Your best buys are anything to do with the gorillas -T-shirts, post cards and carvings of the gorillas are always around. Carvings brought in from the Congo are usually good and slightly different, but can be a little more expensive and you will need to call on all your bargaining skills to get a good price
Tipping in restaurants is at your discretion but you must check the menu for the other hidden taxes as they are not normally included.
Taxis are recommended for all journeys within Kigali. Taxi meters are not normally in evidence, so you will find yourself engaging in a bit of haggling with the driver to agree upon the fare. This can be fun, but it is a good idea to find out in advance, from your tour leader or the hotel receptionist, approximately how much the fare should be. You will almost certainly have to accept that you will pay more than the Rwandans do.
Crime is not a great problem in Rwanda, but you still need to be aware and exercise caution as with anywhere in the world. Don’t walk around lonely back streets on your own, don’t wear expensive looking jewellery or a classy watch and don’t carry a wallet in your back pocket. Don’t carry your camera openly; always have it in a small day pack which is firmly attached to your body, preferably in the front in crowded places. Always wear a money belt or leave your valuables, including your passport, in the hotel security box.
Caution should be taken when taking photos in and around the city. Locals should always be asked prior to taking a photo and it is not uncommon for them to ask for a small donation. Never take photos of police, military personal or buildings. The same goes for any government buildings, banks, post offices or the railway station.
Local food and drink
Most meals are included when camping and lunch is usually included on travelling days in the truck. When staying in hotels or hostels, all meals are at your own expense. As a guideline a simple snack (e.g. a sandwich) can cost as little as US$2.5 and a light meal will cost around US$4-8.

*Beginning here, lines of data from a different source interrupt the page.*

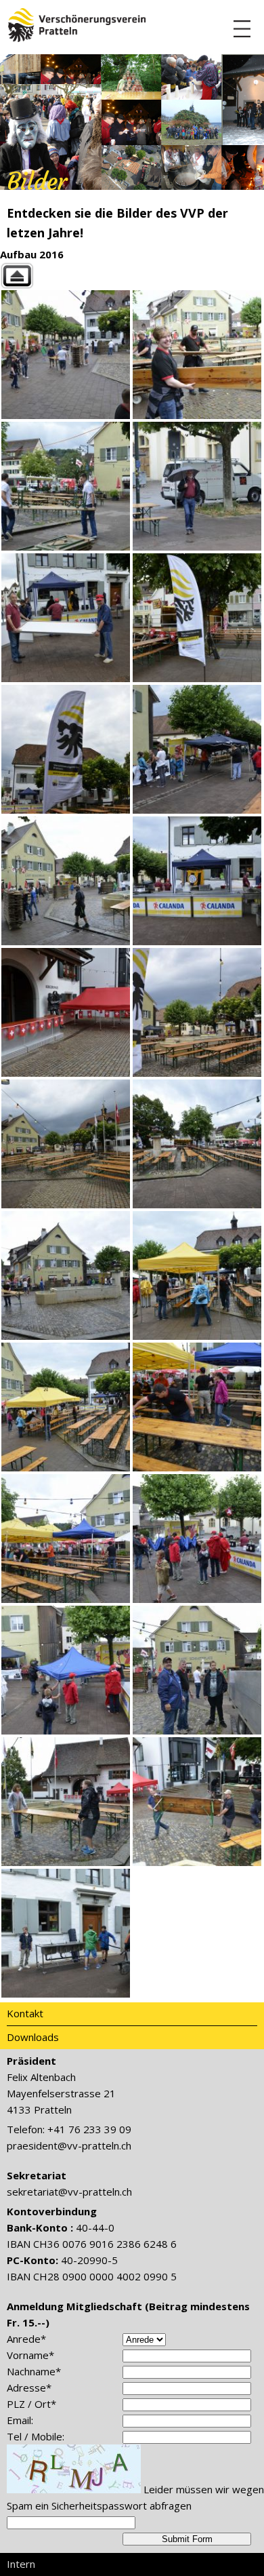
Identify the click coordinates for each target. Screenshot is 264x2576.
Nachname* (34, 2371)
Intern (21, 2564)
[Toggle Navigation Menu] (242, 28)
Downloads (33, 2037)
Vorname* (30, 2355)
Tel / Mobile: (35, 2436)
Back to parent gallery (132, 275)
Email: (20, 2420)
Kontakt (25, 2013)
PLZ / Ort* (31, 2404)
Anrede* (26, 2338)
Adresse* (29, 2387)
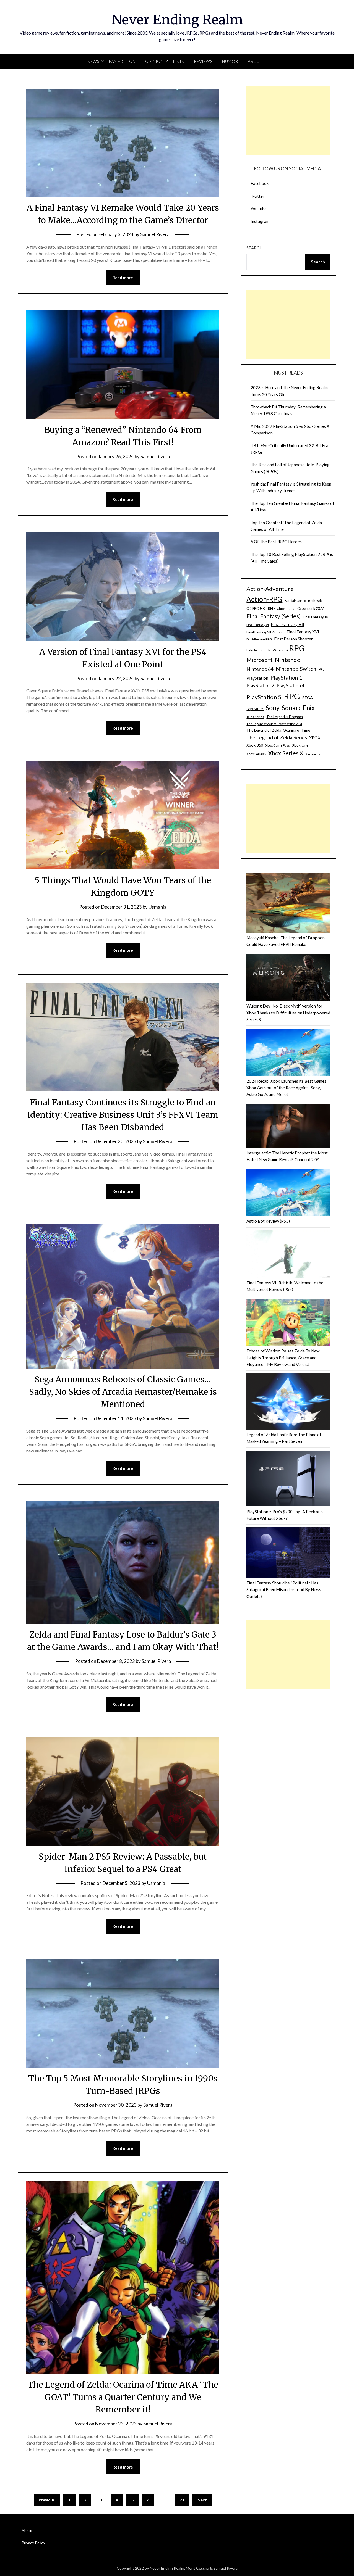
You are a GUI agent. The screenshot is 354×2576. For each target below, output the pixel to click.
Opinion (154, 61)
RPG (292, 696)
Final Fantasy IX (315, 617)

Outside major towns, the food varies little from that found in Uganda. One difference though, is the influence that the Belgians had on the culture while they where ruling the country. Today in Kigali, some of the bakeries have re-opened after the genocide and French bread and pastries are now becoming available again.
In Ruhengeri, the Muhanbura Hotel does an excellent whole grilled chicken with pomme frites (with mayonnaise of course – this being started by the Belgians) and coleslaw for about US$10.
If you are a strict vegetarian you may experience a distinct lack of variety in the food available, especially in small towns. You might find that you are eating a lot of omelettes and other egg dishes. Our tour leaders will do their best to provide interesting vegetarian alternatives when arranging group meals in the campsite, but your patience and understanding is requested.
All drinks such as water, soft or alcoholic drinks are at your own expense at all times. The following is a guideline for drinks bought at the campsites that we use. If bought from shops in the street, prices are likely to be cheaper, but in restaurants and hotels can sometimes be more than double the prices specified below.
1 litre of water -US$1.50
30cl bottle of soft drink -US$0.80
50cl bottle of beer -US$2.00
(All glass bottles taken away from shops in Rwanda will have a deposit added on which varies.)
You should be wary of drinking the local tap water. Bottled water, carbonated soft drinks and fruit juices are widely available and are generally safe to drink.
Most of the campsites / hostels that we use have bars or serve alcoholic drinks. If there is not a bar at the campsite / hostel then there is sure to be one within walking distance. Beware of imported spirits as they are very expensive, so always ask for the local equivalent spirit if you want to remain within your budget.
There are various brands of beers found only in Rwanda including Primus and Muitzig.
GMT/UTC +2. For other time differences please visit www.timeanddate.com
220 volts. Sockets are either three pin, rectangular.